Her voice was the first thing he heard when he woke. “Welcome back.”
“I survived,” his voice rasped. He’d had a tracheotomy. The only explanation for his throat being this sore would be having a tube rammed down it. Looking around, he saw a laptop propped up beside him, and a get well card from Miss Militia. She must have put the laptop there when she left the card.
“Your heart stopped nine times on the operating table,” Dragon said, “A lesser man wouldn’t have made it.”
“Artificial parts. I supplied your headquarters with a 3D scanner of my design weeks ago. I had them make the parts I specified. The on-site doctors kept you alive long enough for the scanner to make the necessary components, and they followed my instructions in installing them.”
“Good girl,” he told her, with genuine affection.
“I’m sorry about your face.”
He tried to raise his hand, but found it attached to IVs. He had to maneuver it carefully as he lifted it to his face, so as not to tangle the wires. Almost seamlessly, his flesh transitioned into a smooth plastic and back to flesh again.
“It’s alright,” he said.
“Your new eye doesn’t work.

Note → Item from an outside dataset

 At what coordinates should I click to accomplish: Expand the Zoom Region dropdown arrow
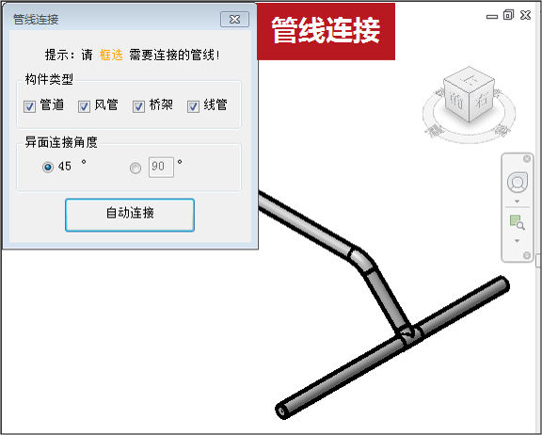click(518, 241)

I think I know what’s wrong with it, and I can get you something that will work, I just need time.”
“You have better things to be doing.” He coughed and regretted it as pain ripped through his throat with the movement of the muscles. His stomach felt strange. He started to speak, cleared his throat, then said, “I think I could pull off an eye patch.”
“The parts won’t last. All of this is prototype stuff. Some of it I revised and invented while you were in surgery. They’re temporary, but I can make better. I’m afraid you’re going to need to go under the knife a few times. More than a few.”
“That’s fine. Thank you for all this.”
There was a pause.
“You’re a fucking idiot, Colin. That was the stupidest fucking thing I’ve ever seen.”
He laughed. His breath caught with the pain each laugh produced, but he couldn’t help it.
“Yeah, I hope that hurt.”
“Wanted to provoke him. See if I couldn’t find an opening.”
“I repeat: Stupidest fucking thing I’ve ever seen.”
“Was going to kill me anyways.”
“Was he? He could have killed you there. He didn’t.”
“No, Colin. Look.”
The laptop screen on the table beside him lit up, and a browser page opened. An image loaded.
A photo. Mannequin had left a message. 3 keys, again, on the edge of the desk. BR8.
The eight, Colin supposed, was meant to stand in for a second B. ‘BRB’, an acronym used by countless denizens of the internet and innumerable cell phone texters. Be Right Back.
“Could be meant for you guys.”
“Or it could be for you.”
“He left me for dead. He couldn’t really expect I’d survive.”
Dragon didn’t reply. He thought of Mannequin. Despite the silence, despite the uncanny behavior and the dramatic self mutilation, Mannequin was a brilliant man. A man who could have looked at the resources that were available in the building, who could have figured out Colin was in touch with Dragon, done just enough damage to push him to the brink of death.
“Shit. He probably could,” Colin conceded.
He stared at the photo for several long seconds, then turned away.
Hoping to inject some levity into the grim conversation, he smiled and asked her, “What was this I heard when I was passing out? ‘I need you’?”
The silence stretched on for so long that he knew he’d made some faux pas. He just wasn’t sure what. Stupid. This was the kind of thing that had cost him his position, started the dominoes falling in such a way that they’d led him to being prisoner in that room, led to him being an easy target for Mannequin, to him being here, in this bed. Never knowing what to say, or how to say it, or who to say it to.
He was about to apologize when Dragon said, “Those prosthetics I gave you? They were part of a bigger project. Something I’d intended to use for myself.”
She was a cripple? He’d known she had survived Leviathan’s attack on Newfoundland, was it such a surprise that she’d gotten hurt then? It would explain her aversion to showing her face. One of the things she’d given him was a facial prosthetic.
“I’m sorry,” he said, “I didn’t know.”
“No, it’s not that,” she paused. “There’s something you need to know about me.”